Posted 7 May 2019 at 9:39 am

Editor:

Kerri Richardson, president of Clear Skies Above Barre, recently wrote a letter about her version of the High Sheldon Wind Farm tour, sponsored by Apex. To say that she has misrepresented the information presented is an understatement.

As she was very open in saying, she missed a major part of the tour which was the bus ride, because the second part of the bus ride was an actual tour of the operating wind farm, guided by an actual lease holder. This portion also included a stop at the base of an operating turbine.  Exactly the type that she has specified in her smoke screen of publicly available facts that have no bearing on the actual intent of the letter, which is to twist the limited information that she did get into some sort of attempt at showing what was a quite positive presentation in the most negative light possible.

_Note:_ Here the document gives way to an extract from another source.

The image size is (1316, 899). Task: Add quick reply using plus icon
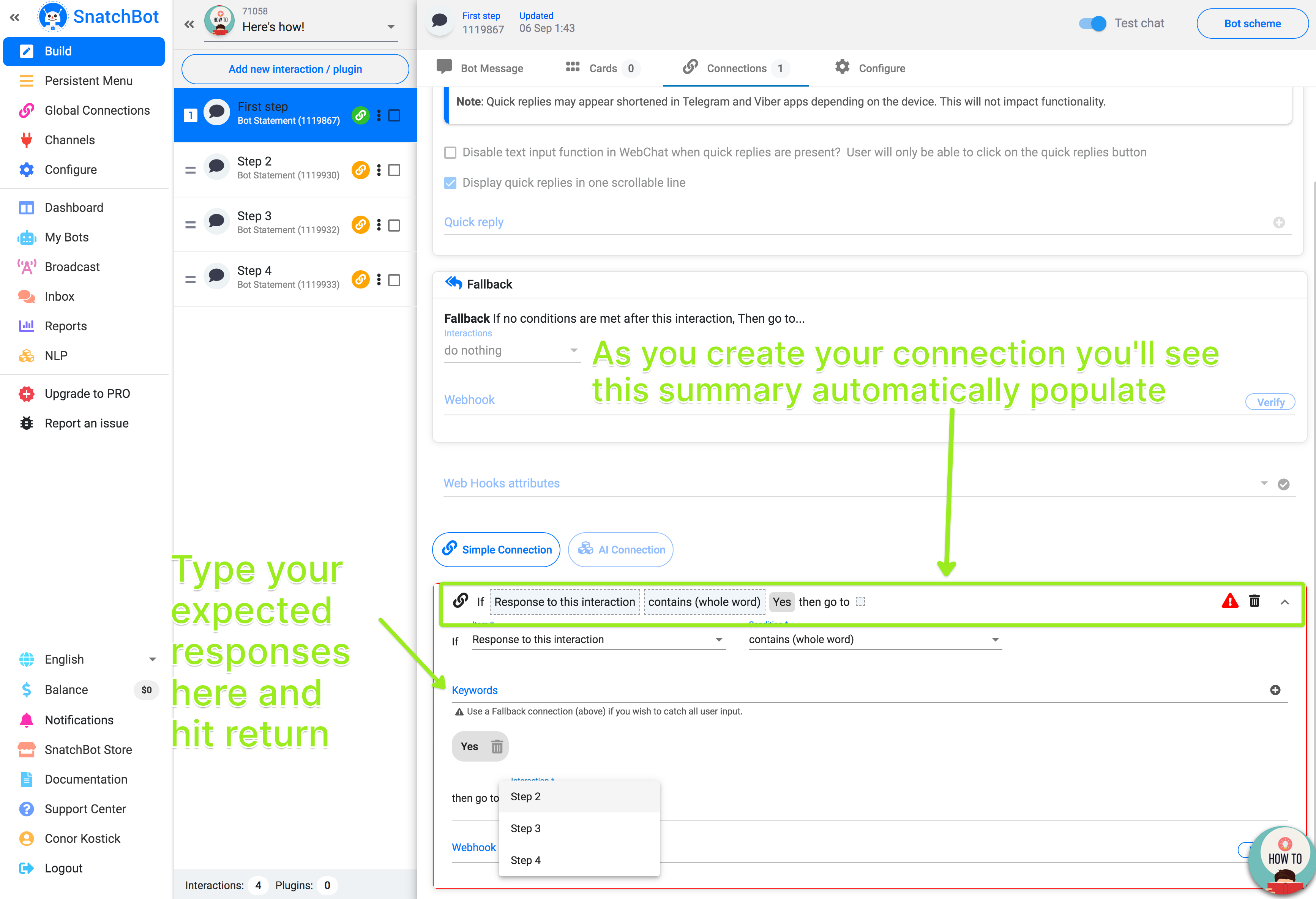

Ms. Richardson’s organization would better be named, “Keep our taxes High in Barre” as one of the better benefits of the placement of wind turbines in Sheldon has been the abatement of property taxes for the entire area. Not just the lease holders, but the entire town. The PILOT payments from Invenergy have given the town operating capital that is more than enough to do improvement projects as well as general upkeep on all town properties. The local schools and fire departments have benefited as well, since they are also taxing entities and get PILOT money too.

Ms. Richardson is very good at citing the smallest downside of anything as the biggest worry possible.  A decline in population (not directly attributable to the wind turbines) is not necessarily a bad thing, especially when it is opening land for farming. The tax abatement provided by the development of the wind farm has given many local farmers the relief that they have needed to hold onto their farms and continue the family business. And no matter what she classifies as “business,” I would like to assure Ms. Richardson that farms are indeed serious business.

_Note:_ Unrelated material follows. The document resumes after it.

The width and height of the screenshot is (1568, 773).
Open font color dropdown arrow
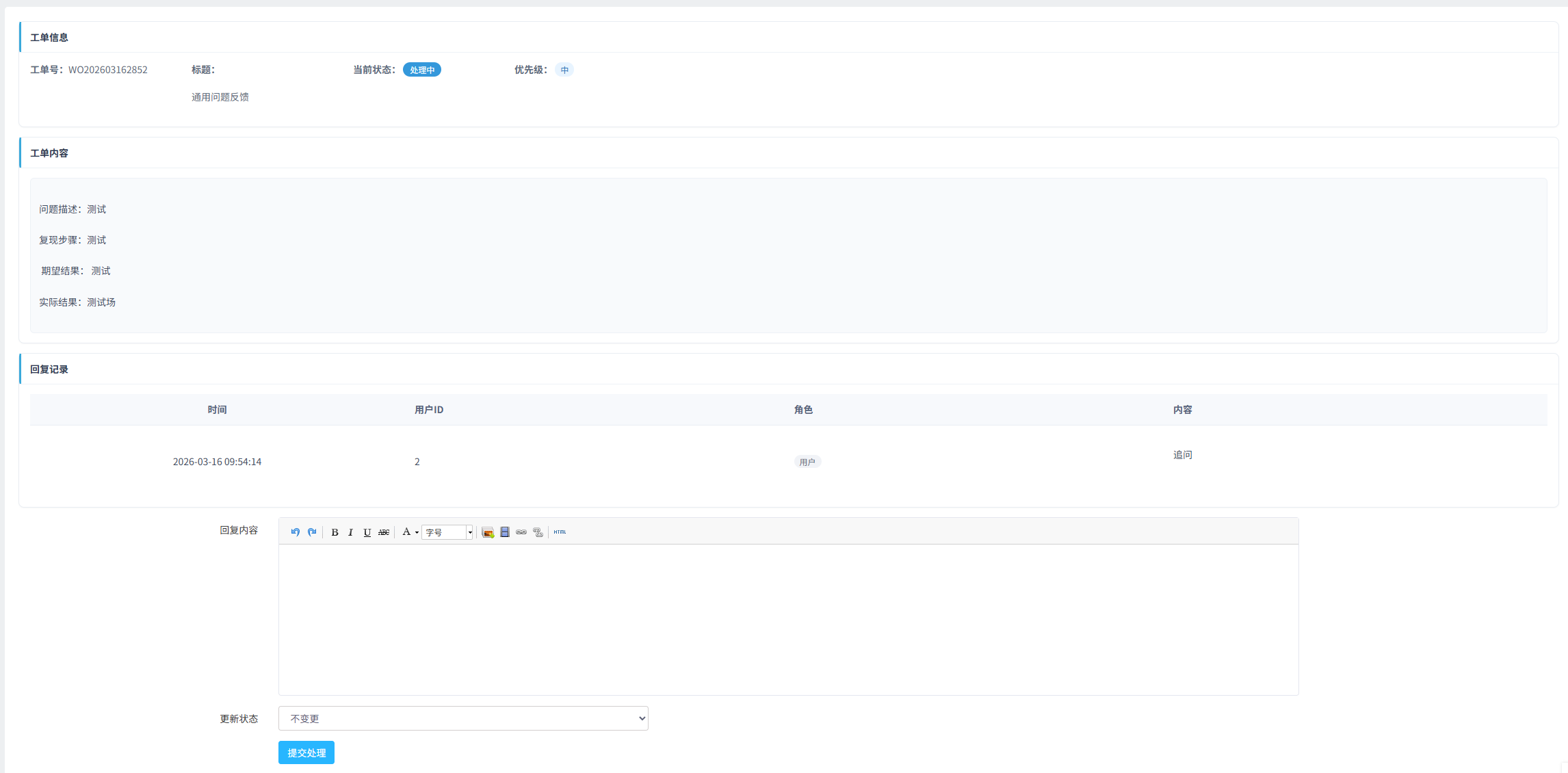point(417,532)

Having heard only a small portion of the conversation about migratory birds, Ms. Richardson seems to believe that there is no sort of protections being implemented to protect the waterfowl that traverse our skies every spring and fall. She seems to imply that the birds will be decimated as if they were flying directly into a food processor. This is simply not the case. First and foremost there will most certainly be a review of the application by the DEC, and they will have to sign off on the application. Without their approval this project won’t be done.

The Town of Barre and any other taxing entities could benefit greatly from the placement of wind turbines. We currently “make” milk, some vegetables and cow manure. The tax benefits of these are quite small, and the farmers bear the greatest burden. If we want Barre to survive, and even thrive, then we need to let this process take place.

We need to do our work on making the best possible deal. Supervisor Pogue and the Zoning board have to step up and do their part as well.  The variance needs to be granted for the height exception to the current zoning ordinance, during consideration of a permanent change.

One of the biggest fears that I hear is that the development may be abandoned if it is not profitable enough, and the town will be left with unmaintained turbines standing in the town. There is a mandated bond contingency to cover that possibility but it is highly unlikely, as the development wouldn’t even be this far along if they thought that this was going to be an unprofitable location. No profitable business is abandoned. Even if it is sold, once the infrastructure is in place, the worst thing that is likely to happen is that it will eventually be improved and made more efficient.